On Friday, Obama called for removing about two-thirds of the roughly 142,000 troops in Iraq by the end of August 2010. As many as 50,000 troops would remain after that to help train the Iraqi forces and protect Americans in Iraq.
"I think it can be done faster," Abercrombie said, speaking on CNN.
Abercrombie's comments signal what could become a growing rift between some Democrats and Obama on policy in Iraq.
During his presidential campaign, Obama pledged to withdraw combat troops within 16 months of taking office.

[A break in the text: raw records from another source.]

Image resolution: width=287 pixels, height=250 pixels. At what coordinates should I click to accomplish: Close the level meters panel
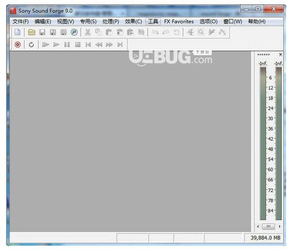[280, 54]
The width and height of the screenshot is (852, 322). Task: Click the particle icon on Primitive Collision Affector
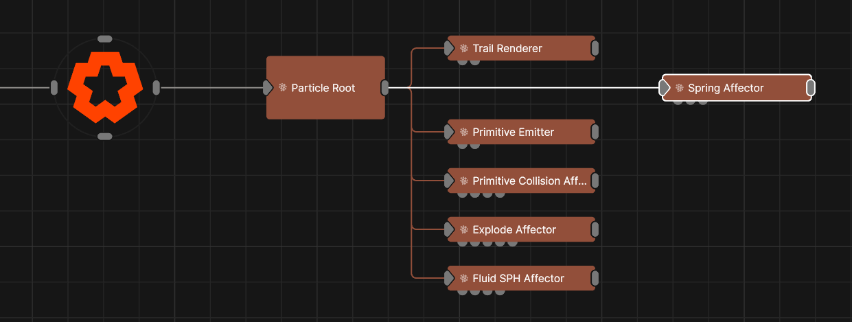[x=464, y=181]
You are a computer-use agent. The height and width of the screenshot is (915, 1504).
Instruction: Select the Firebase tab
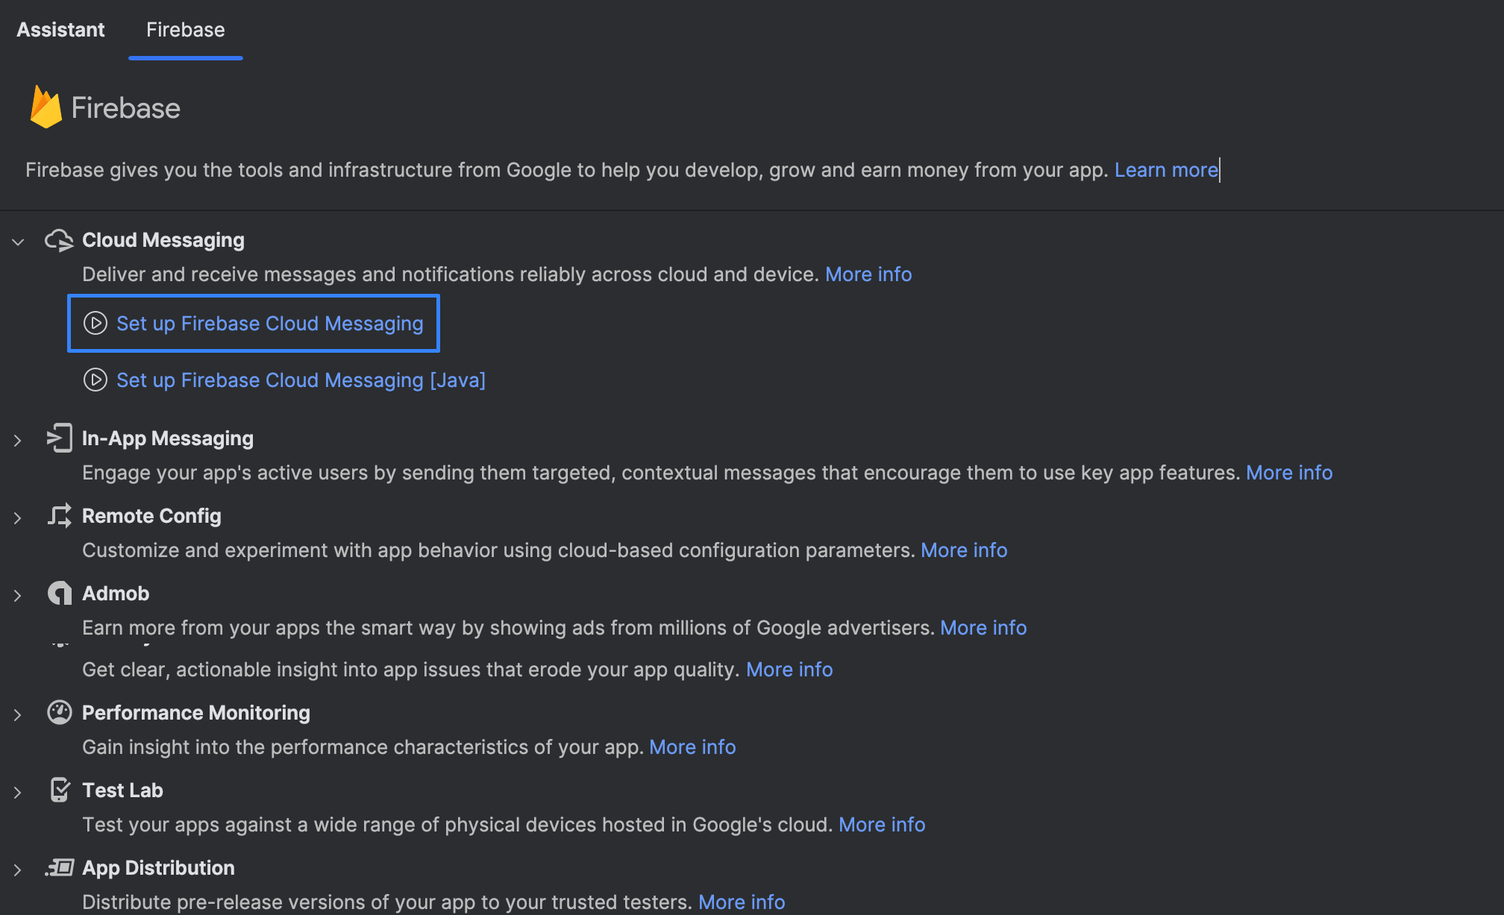click(185, 30)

That will take 19 months under the plan Obama unveiled Friday in a speech to Marines at Camp Lejeune, N.C.
And it will leave more troops behind than some Democrats would like.
House Speaker Nancy Pelosi, (D-Calif.), has said she believes that a residual force of 15,000 to 20,000 — less than half of what Obama has proposed — would be sufficient.
While Obama has said that the U.S. troops in Iraq have had some success over the past year, Abercrombie said that has largely come from hiring insurgents to work in the Iraqi military and security forces.
"We bribed people," he told CNN. "We paid people not to kill us."
Abercrombie joined a growing chorus of lawmakers and military experts in telling CNN that the campaign in Afghanistan lacks a coherent strategy.
Obama also has ordered 17,000 more troops into Afghanistan, where the Taliban are resurgent and violence has increased. The United States already has about 34,000 troops there.